Baştan anlaşalım:
Galatasaray ve bu maçla ilgili gerçekleri mi okumak istersiniz, yoksa nasıl olsa kazanılmış ve ezeli rakibin puan yitirdiği haftada zirveye biraz daha yaklaşılmış maç sonrası güzellemesini mi yeğlersiniz?
Hatta iki oyuncunun atılmış olması nedeniyle bir destan mı beklersiniz?
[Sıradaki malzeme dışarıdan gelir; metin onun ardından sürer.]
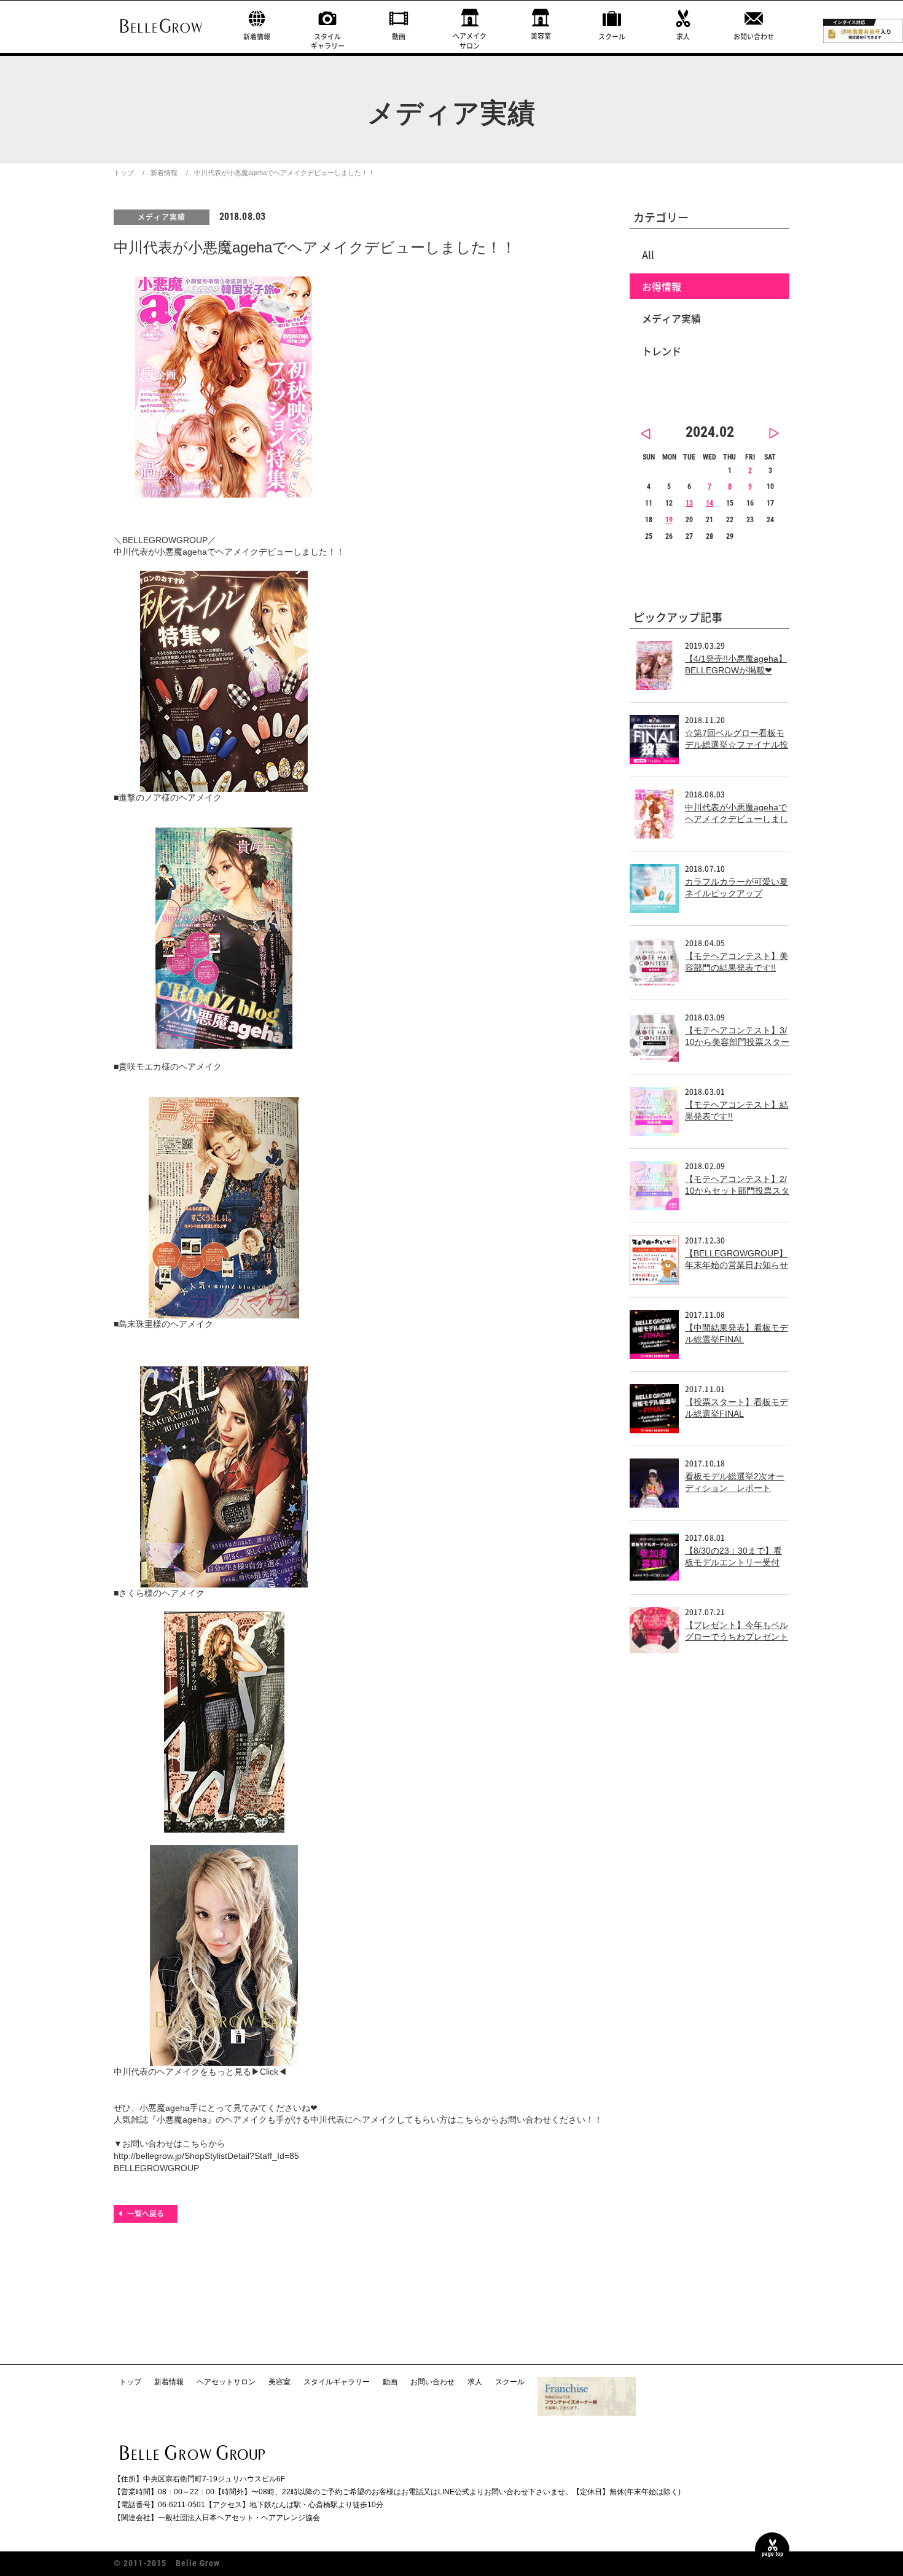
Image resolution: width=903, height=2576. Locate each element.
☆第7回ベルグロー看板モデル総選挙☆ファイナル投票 (736, 745)
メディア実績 (162, 216)
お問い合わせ (753, 36)
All (648, 254)
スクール (611, 36)
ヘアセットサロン (226, 2382)
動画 (398, 36)
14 (709, 503)
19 (669, 519)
Siz sanıyorum ikinciyi istersiniz ama ben birinciyi yapacağım.
Sadece bizim ülkemizde değil dünyanın her yerinde
futbol takımları her geçen hafta biraz daha ileri gitme, yani daha iyi oynama çabası içinde olurlar. Hele büyük hedefleri olan ve bu nedenle önemli transferler yapan takımlar için bu beklenti
doğal olarak daha da yüksektir.
Galatasaray adeta bunun tersinin doğru olabileceğini kanıtlamaya çalışıyor ve her geçen hafta biraz daha kötüye gidiyor. Azıcık daha çaba gösterirse geçen
sezonkinden farkı kalmayacak! Bu nedenle de gözler ister istemez Terim'e dönüyor. O da hemen herşeyi deniyor. Örneğin pek çok maçta tek forvetli oynayıp
Sivasspor karşısında sahaya 4 forvetle çıkmak gibi...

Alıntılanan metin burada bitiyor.